UPDATE5: A new crashing replay revealed that some code could crash within internal_findHierarchicalPath when trying to allocate path finding cell information. So added checks and cleanup code around this.

UPDATE6: The entire pathfinding has been altered to have two modes of operation, the initial is a retail compatible mode which it starts within, Then if the game hits a retail crash site, we recover by catching the failure mode, cleaning up the pathfinding information, then set a flag so all pathfinding from then on uses the fully fixed codepath.

Having tested the changes with replays that don't crash due to pathfinding, i have not come across any mismatches yet, which is a good sign that the changes only affect games where the circumstances that trigger the pathfinding failure occurs. But will need further testing with more replays, some may possibly mismatch before the end, but these games could have failed if they continued and did not end.

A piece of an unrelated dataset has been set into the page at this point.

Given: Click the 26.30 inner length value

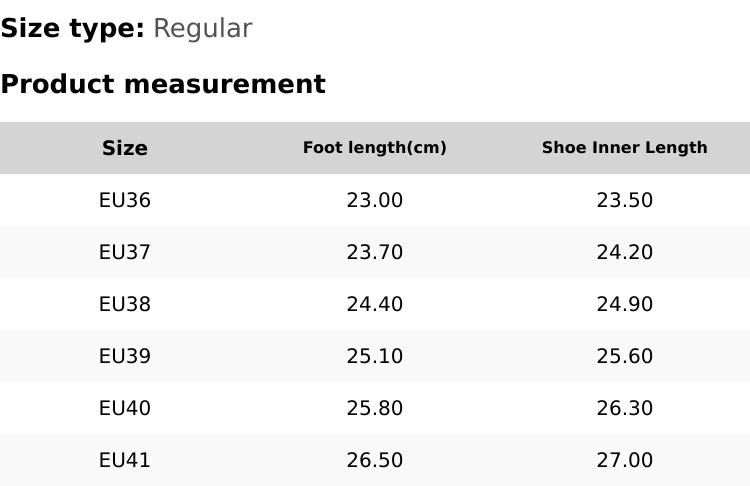Looking at the screenshot, I should (624, 408).
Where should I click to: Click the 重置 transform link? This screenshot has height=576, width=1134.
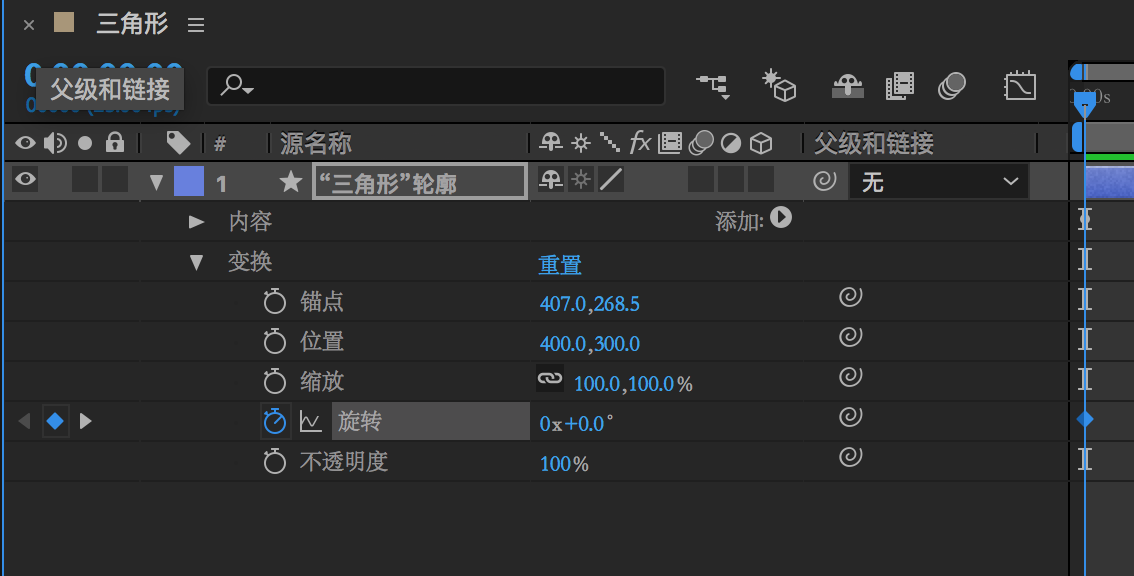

N.b For games where the pathfinding does hit a failure path, we have noticed that the failure can start anywhere from 30 seconds to a few minutes before the crash occurs. This shows as a mismatch in the replay but the replay continues to play as normal after.


So far it minimises the amount of crashing by making sure pathing resources are cleaned properly when pathing fails, along with making sure that resources are properly released on successful paths. This resolves 2/5 of the crashes such as with the Legi Han Dynasty replay.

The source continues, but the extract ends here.